Airtel Kenya’s net loss widens to Sh1.7 billion – Business Daily
An Airtel shop in Nairobi. FILE PHOTO | NMG
Telecommunications firm Airtel Networks Kenya made a larger net loss of Sh1.7 billion in the year ended December 2021 on higher costs, according to disclosures by its ultimate parent firm Bharti Airtel Limited.
The company’s net loss grew 7.7 percent from Sh1.6 billion a year earlier despite a strong growth in sales.
Airtel’s turnover increased 21.1 percent to Sh15.2 billion from Sh12.6 billion. New Delhi-based Bharti Airtel did not provide a breakdown of the local subsidiary’s costs.
Previous disclosures have shown that the business has been saddled with high finance costs as it relies heavily on loans while racing to break even in a market where only Safaricom is profitable.
Airtel’s revenues are about five percent of Safaricom’s sales, highlighting the large gap between the market leader and its two rivals in the telecoms sector.
Safaricom reported total revenue of Sh298 billion in the year ended March when its net income stood at Sh67.4 billion. Telkom Kenya’s overall performance has not been disclosed in recent years but the company said it was in losses, according to a 2020 legal dispute.
Telkom is the smallest operator by several measures including subscriber base and market share.
Read: Telkom surrenders half of sales to Safaricom
Bharti Airtel’s disclosures show that its local subsidiary is weighed down by a heavy debt load.
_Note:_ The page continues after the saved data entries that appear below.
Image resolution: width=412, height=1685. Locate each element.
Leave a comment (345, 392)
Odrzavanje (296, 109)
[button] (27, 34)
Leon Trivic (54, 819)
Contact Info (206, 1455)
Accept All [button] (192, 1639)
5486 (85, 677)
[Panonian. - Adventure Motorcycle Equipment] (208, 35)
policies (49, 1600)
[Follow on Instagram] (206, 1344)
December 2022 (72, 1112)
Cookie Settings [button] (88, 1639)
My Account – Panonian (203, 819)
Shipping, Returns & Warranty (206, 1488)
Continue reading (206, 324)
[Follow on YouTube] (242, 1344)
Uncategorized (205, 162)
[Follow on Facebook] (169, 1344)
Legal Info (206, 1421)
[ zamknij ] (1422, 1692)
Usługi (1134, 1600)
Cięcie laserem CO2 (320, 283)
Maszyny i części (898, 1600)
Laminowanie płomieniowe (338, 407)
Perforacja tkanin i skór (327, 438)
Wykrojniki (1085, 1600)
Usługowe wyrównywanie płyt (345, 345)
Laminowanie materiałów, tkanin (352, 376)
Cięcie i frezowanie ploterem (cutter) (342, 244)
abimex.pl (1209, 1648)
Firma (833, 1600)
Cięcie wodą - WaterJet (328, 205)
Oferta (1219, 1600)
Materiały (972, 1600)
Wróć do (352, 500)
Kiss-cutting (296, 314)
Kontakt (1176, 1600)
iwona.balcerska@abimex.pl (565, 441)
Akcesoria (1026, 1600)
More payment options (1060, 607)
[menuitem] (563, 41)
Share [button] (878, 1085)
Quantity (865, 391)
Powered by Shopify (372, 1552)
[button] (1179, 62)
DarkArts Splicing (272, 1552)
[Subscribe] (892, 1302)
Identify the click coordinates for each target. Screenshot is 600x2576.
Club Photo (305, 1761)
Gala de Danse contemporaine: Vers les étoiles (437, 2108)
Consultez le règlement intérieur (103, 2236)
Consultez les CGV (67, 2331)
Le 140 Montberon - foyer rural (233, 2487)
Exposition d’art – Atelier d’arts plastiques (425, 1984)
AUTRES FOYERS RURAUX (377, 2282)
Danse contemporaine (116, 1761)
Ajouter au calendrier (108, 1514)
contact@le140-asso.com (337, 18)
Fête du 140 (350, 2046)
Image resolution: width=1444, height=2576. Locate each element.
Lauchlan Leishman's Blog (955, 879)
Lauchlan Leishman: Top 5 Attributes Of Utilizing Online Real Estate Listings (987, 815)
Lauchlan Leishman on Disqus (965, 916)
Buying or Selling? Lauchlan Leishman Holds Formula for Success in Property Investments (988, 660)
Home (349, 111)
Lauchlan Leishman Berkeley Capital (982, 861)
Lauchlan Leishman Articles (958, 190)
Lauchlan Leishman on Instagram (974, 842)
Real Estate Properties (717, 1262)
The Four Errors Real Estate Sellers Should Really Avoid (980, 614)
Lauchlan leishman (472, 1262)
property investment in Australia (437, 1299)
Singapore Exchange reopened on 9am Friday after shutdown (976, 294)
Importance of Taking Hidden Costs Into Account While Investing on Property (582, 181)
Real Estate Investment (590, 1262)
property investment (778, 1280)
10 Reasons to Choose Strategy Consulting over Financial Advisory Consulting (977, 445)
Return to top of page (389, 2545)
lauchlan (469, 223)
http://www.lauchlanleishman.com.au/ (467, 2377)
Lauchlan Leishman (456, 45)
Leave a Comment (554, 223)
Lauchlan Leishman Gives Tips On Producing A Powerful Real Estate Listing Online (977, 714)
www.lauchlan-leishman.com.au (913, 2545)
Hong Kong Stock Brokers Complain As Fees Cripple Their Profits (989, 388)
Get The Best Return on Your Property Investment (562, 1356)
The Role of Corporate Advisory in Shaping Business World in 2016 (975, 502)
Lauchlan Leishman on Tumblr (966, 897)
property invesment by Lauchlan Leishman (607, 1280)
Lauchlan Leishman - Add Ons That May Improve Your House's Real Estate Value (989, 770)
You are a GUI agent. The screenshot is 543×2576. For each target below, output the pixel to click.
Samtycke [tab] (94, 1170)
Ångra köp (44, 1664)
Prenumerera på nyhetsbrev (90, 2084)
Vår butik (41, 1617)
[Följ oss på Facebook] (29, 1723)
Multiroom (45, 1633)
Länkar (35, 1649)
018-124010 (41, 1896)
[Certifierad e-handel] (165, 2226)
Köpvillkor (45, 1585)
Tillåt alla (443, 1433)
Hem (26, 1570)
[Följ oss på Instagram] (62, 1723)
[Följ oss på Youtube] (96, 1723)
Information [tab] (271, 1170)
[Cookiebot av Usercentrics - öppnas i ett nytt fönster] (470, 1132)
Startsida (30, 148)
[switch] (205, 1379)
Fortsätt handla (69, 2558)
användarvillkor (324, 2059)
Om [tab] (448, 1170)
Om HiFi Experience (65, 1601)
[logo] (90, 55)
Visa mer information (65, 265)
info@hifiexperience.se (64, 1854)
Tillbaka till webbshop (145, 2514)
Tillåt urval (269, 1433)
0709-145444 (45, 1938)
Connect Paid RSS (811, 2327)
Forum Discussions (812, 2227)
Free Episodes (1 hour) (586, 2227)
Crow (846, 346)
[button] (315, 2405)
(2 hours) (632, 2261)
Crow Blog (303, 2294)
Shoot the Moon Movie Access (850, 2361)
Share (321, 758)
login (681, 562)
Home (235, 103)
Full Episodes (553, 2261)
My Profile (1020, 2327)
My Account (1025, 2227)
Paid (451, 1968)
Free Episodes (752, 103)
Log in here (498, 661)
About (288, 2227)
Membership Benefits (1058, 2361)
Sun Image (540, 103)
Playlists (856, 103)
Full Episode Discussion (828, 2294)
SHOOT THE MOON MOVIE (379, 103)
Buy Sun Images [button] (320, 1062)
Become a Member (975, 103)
It held assets of Sh22.1 billion in the year ended December 2021 when its liabilities stood at Sh44.4 billion, leaving it with a negative book value of Sh22.2 billion.
Its assets in the prior year were Sh19.2 billion against liabilities of Sh38.9 billion, resulting in a negative equity of Sh19.6 billion.
Airtel’s intermediate parent firm, Airtel Africa Plc, says it is confident about its future prospects and continues to invest heavily in the business.
In May, Airtel Networks Kenya paid the sector regulator Communications Authority of Kenya (CA) $5 million (Sh606 million) as part payment for its operating and spectrum licence running from 2015 to 2025.
The initial payment was an outcome of an out-of-court settlement with the government following a protracted dispute over licence fee claims, where the telco agreed to pay $20 million (Sh2.4 billion) in four installments over three years.
Read: Why telcos struck out-of-court deal on mobile calls connection charges
The telco has also been paying for additional capacity in recent months, starting with a $10 million (Sh1.2 billion) payment in March for a network licence it will be allowed to use for 10 years to cater for the increased demand for its mobile data services.
On July 25, Airtel Africa disclosed that its Kenyan unit had paid the CA $40 million (Sh4.8 billion) for a licence on additional fourth-generation (4G) Internet services in the country — 60 MHz of additional spectrum in the 2600 MHz band.
The licence is valid from July 2022 for 15 years, the telecoms firm said, deepening the pivot toward data services as a driver for growth in the market.